Laws that give preference to local merchanttruckers and grower-truckers appear to have no more justification than other laws that limit the market in order to give local advantage. The gain to local interests is offset by the disadvantage to those in other parts of the country and the consumer stands to lose because he must buy in a more limited market.

A similar conclusion must be reached in regard to local-preference rules in connection with farmers' markets. The only group that is likely to gain from limiting the farmers' market to growers or to home produce is the established middleman, but in many cases he also is harmed for such regulations commonly limit the size of the market and drive away business.

But does not the local farmer benefit from being given a privileged position on the nearby market? Apparently some farmers believe they gain by keeping out products from competing areas. In many cases, however, the regulations barring distant produce from particular markets simply force truckers to sell it on the streets or to peddle it from store to store. This may lead to more unstable conditions than would exist if the distant products were allowed to come into the regular market places. Moreover, in the height of the local growing seasons, when the local farmer has the most to sell, such regulations usually have no value because distant producers cannot compete with the local ones. In the height of the local season, the local grower has a surplus to sell in other markets and wants to be restricted as little as possible. Also restricting the use of particular market places usually makes

it necessary to provide several markets in each city, although in most cases probably one would be more efficient. It is doubtful whether the local farmer gains much by most attempts at excluding distant products.

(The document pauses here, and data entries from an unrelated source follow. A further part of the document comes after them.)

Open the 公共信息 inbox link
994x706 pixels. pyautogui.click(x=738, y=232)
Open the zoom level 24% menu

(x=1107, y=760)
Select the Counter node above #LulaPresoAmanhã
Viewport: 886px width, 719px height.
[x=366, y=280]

Where such attempts lead to retaliation in other cities or States, he may suffer further disadvantage.

Furthermore, it may be noted that the market will probably be a relatively small one if out-ofState produce and merchant-truckers are excluded. This may be disadvantageous to local farmers for it may mean fewer buyers. In general, the larger and freer the market the more buyers are attracted to it. Out-of-State merchant-truckers bringing in loads of produce are eager for a back haul. If permitted to come, they may relieve the market of a surplus by taking back with them those products which they find lowest in price.

The consumers have apparently been little considered in connection with these preferences and exemptions. Insofar as these laws limit the efficiency of the market, or from time to time help to hold up prices or prevent good food from being sold, they result in a loss to the consumers.

We may conclude that regulation and licensing of the merchant-trucker is often necessary and justifiable. On the other hand, excessive license fees and restrictive regulations as well as preferential treatment to local interests appear to set up unnecessary and burdensome restrictions on local and interstate trade. Finally preferential treatment of local interests on farmers' markets appears contrary to the best interests of producers and consumers generally.